§ WHAT NEEDS TO BE DONE
Convert the lines of the listing, starting at the line that contains "The width and height of the screenshot is (561, 262)." and ending at the last line of the listing, into a numbered list that leaves out any blank lines.

§ GIVEN INFORMATION
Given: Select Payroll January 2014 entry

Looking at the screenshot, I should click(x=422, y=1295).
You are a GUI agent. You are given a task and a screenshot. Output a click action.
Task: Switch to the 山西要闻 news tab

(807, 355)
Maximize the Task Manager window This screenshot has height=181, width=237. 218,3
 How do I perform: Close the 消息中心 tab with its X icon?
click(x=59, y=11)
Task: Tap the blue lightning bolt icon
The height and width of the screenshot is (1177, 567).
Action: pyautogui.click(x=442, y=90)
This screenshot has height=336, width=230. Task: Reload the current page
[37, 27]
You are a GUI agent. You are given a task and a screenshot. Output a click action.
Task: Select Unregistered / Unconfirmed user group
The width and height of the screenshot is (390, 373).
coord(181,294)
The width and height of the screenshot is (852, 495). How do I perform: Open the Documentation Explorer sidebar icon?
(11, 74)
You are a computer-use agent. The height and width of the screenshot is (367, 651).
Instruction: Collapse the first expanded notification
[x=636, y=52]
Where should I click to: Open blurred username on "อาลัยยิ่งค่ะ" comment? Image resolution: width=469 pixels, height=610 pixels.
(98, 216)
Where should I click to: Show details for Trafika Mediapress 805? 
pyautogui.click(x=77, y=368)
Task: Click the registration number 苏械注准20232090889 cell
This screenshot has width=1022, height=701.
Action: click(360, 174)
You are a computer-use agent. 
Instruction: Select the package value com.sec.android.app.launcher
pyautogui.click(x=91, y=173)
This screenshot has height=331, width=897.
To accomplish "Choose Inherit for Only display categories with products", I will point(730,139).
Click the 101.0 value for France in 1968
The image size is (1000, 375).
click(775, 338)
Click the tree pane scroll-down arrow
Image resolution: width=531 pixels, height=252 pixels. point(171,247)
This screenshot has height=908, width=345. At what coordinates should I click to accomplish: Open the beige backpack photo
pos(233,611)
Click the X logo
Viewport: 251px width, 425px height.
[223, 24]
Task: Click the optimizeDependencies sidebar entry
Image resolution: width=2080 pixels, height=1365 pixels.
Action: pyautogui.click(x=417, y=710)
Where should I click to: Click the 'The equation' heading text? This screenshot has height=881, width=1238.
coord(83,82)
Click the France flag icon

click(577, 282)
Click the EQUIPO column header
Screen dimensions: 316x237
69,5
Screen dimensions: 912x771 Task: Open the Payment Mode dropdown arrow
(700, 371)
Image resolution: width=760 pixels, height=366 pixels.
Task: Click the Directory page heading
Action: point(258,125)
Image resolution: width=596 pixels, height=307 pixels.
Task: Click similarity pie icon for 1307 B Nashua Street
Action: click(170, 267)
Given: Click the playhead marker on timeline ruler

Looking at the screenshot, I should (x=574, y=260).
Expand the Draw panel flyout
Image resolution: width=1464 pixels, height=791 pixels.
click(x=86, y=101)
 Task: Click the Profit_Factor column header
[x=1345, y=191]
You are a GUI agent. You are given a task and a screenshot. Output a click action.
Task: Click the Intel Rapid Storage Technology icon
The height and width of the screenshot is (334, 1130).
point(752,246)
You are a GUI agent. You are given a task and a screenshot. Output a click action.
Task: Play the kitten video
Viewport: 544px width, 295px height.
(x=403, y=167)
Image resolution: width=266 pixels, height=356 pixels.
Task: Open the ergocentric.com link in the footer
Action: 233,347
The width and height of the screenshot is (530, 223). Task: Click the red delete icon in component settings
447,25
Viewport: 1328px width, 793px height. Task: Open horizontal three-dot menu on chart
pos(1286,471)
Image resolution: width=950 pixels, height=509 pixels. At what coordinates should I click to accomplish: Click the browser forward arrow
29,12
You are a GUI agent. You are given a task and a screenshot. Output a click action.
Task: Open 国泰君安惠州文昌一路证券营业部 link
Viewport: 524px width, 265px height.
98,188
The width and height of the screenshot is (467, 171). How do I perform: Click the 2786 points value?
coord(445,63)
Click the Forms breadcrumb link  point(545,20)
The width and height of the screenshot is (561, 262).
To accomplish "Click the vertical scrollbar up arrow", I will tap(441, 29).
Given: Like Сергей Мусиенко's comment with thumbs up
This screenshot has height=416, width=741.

§ REPLY
1. The width and height of the screenshot is (561, 262).
2. To accomplish "Click the vertical scrollbar up arrow", I will tap(441, 29).
3. Given: Like Сергей Мусиенко's comment with thumbs up
4. This screenshot has height=416, width=741.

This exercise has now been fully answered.